The struggling carrier has officially shelved plans to merge with smaller rival T-Mobile US Inc. this week, ending months of drawn-out negotiations that raised concerns among both analysts and regulators. The Federal Communications Commission (FCC) and Department of Justice have been especially vocal in their opposition to the deal, arguing that further consolidating in the telecommunication industry could negatively affect consumers.
It was that pressure that eventually led to the merger falling through, the Wall Street Journal cited an unnamed insider as saying. Had the companies attempted to push through with the transaction, they would have likely come up against the same legal obstacles that blocked AT&T from completing its own attempt at acquiring T-Mobile USA in 2011. Management already decided that the hassle wouldn’t be worth it by mid-July, according to the report.

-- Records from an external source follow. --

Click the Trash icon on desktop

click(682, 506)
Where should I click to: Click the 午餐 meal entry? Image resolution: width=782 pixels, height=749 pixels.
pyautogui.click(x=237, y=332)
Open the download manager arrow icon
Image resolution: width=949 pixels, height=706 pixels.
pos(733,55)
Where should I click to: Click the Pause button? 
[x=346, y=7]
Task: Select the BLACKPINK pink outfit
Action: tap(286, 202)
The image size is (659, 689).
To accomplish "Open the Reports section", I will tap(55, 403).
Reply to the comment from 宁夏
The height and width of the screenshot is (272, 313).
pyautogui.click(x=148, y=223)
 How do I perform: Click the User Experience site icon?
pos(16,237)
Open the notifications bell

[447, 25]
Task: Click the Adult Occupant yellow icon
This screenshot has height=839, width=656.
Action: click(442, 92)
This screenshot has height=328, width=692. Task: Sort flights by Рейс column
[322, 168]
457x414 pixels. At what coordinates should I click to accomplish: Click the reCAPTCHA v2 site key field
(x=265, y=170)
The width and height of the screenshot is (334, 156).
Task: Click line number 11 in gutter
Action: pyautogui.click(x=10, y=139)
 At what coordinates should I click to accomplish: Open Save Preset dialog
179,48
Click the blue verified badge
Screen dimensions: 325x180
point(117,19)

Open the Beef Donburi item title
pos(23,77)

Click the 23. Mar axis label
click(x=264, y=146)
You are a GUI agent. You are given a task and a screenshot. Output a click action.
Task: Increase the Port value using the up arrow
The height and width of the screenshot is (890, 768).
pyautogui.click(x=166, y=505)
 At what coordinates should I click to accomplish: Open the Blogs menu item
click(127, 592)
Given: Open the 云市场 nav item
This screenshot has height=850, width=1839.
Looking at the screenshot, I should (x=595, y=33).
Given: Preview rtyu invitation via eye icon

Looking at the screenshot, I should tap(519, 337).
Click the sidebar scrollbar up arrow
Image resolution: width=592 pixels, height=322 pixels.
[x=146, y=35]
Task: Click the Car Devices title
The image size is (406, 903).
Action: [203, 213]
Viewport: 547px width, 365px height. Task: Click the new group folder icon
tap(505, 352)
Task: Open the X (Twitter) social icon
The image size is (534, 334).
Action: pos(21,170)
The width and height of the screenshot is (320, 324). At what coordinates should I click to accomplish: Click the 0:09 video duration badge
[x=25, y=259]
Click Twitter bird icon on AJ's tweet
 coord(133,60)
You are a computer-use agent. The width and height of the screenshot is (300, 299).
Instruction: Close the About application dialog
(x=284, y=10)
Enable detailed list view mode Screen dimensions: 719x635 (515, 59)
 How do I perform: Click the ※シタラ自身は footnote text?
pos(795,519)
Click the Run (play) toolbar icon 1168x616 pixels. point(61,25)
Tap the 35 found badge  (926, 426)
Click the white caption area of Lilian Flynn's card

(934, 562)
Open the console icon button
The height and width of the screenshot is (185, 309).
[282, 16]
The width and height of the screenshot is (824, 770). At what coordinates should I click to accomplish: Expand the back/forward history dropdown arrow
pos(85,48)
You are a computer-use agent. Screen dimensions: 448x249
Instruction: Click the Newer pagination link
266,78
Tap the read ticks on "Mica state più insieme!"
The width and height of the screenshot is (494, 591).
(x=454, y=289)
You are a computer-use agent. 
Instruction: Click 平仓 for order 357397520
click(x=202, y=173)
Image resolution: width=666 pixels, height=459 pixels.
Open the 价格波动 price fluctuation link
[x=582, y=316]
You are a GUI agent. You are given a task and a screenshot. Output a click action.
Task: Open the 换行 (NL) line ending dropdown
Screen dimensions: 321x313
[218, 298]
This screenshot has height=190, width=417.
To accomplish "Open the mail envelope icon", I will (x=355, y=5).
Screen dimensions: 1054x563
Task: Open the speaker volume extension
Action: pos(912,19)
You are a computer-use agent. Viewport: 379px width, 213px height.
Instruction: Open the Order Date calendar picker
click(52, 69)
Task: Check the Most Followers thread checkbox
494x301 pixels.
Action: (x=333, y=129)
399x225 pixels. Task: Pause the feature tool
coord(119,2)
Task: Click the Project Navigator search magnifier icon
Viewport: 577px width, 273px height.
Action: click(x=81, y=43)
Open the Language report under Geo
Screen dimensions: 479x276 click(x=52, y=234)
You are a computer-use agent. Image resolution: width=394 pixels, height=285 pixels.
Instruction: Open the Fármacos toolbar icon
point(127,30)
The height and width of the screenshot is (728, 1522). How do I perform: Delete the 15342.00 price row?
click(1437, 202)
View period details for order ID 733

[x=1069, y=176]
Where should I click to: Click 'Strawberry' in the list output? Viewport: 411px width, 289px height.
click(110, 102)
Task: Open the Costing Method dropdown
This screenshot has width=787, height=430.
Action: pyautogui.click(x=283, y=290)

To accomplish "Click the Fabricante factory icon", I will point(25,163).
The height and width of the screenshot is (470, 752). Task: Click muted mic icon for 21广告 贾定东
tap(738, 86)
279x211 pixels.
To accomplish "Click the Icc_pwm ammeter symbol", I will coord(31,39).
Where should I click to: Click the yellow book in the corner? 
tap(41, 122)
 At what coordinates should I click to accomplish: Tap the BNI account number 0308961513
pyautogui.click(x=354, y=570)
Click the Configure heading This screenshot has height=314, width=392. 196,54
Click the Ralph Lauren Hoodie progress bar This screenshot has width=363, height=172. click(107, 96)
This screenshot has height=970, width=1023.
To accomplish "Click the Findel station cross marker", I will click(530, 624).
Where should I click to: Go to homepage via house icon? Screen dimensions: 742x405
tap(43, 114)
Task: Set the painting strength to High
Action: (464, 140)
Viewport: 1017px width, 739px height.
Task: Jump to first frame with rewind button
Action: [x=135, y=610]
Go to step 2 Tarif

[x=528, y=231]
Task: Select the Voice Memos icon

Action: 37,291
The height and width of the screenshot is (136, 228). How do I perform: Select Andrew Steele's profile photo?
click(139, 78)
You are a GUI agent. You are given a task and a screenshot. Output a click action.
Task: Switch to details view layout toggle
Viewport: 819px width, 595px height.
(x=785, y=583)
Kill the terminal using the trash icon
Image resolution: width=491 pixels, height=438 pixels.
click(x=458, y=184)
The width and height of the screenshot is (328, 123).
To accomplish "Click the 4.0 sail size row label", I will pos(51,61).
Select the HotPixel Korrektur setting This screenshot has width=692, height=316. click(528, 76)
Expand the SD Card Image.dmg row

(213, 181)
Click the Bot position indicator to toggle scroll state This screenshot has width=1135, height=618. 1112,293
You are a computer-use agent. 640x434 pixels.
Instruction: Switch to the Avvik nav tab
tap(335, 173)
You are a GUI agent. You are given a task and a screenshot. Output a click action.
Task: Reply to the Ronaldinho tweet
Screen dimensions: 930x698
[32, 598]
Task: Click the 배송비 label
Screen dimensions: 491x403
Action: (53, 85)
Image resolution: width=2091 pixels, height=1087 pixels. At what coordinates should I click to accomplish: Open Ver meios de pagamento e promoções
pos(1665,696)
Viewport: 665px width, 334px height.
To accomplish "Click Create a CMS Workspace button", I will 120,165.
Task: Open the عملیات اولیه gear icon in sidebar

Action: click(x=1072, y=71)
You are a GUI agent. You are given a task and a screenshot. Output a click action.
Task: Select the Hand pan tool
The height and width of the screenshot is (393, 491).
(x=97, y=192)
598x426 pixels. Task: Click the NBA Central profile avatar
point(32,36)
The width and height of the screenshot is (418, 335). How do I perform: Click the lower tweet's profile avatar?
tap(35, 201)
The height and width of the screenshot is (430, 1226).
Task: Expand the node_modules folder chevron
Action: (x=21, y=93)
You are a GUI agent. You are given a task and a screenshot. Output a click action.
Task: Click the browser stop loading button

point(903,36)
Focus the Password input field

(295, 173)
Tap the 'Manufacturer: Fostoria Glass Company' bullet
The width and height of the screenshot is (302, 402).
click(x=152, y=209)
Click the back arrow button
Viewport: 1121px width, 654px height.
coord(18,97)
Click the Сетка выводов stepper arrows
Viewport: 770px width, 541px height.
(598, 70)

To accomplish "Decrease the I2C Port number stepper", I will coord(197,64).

With a merger off the table, Sprint will now be turning its full attention inward to unwind a corporate tangle. The effort will be spearheaded by newly appointed president and chief executive officer Marcelo Claure, a former director. He is taking over the reins from Dan Hesse, who took the helm in December 2007 and led the carrier through a number of key acquisitions, most notably the $21.6 billion merger with Japanese telecom giant SoftBank Corp. last July.
Claure is joining Sprint from Brightstar Corp., which he founded in 1997 as a car-trunk phone selling operation and single-handedly grew it into global distribution with annual revenues estimated to be in the tens of billions of dollars. SoftBank acquired a 57 percent stake in the privately held Miami, FL-based company last October for $1.2 billion, and is set to buy Claure’s remaining interest after he steps into his new position with Sprint on Monday.
The Bolivian entrepreneur and former professional soccer coach said in a statement that he will focus on ”becoming extremely cost efficient and competing aggressively in the marketplace,” which can be taken to mean that cutbacks are on the horizon for Sprint’s 35,00-strong workforce. But Claure indicated that he will hold off on consolidation for the foreseeable future and instead concentrate the company’s resources to drive sales growth.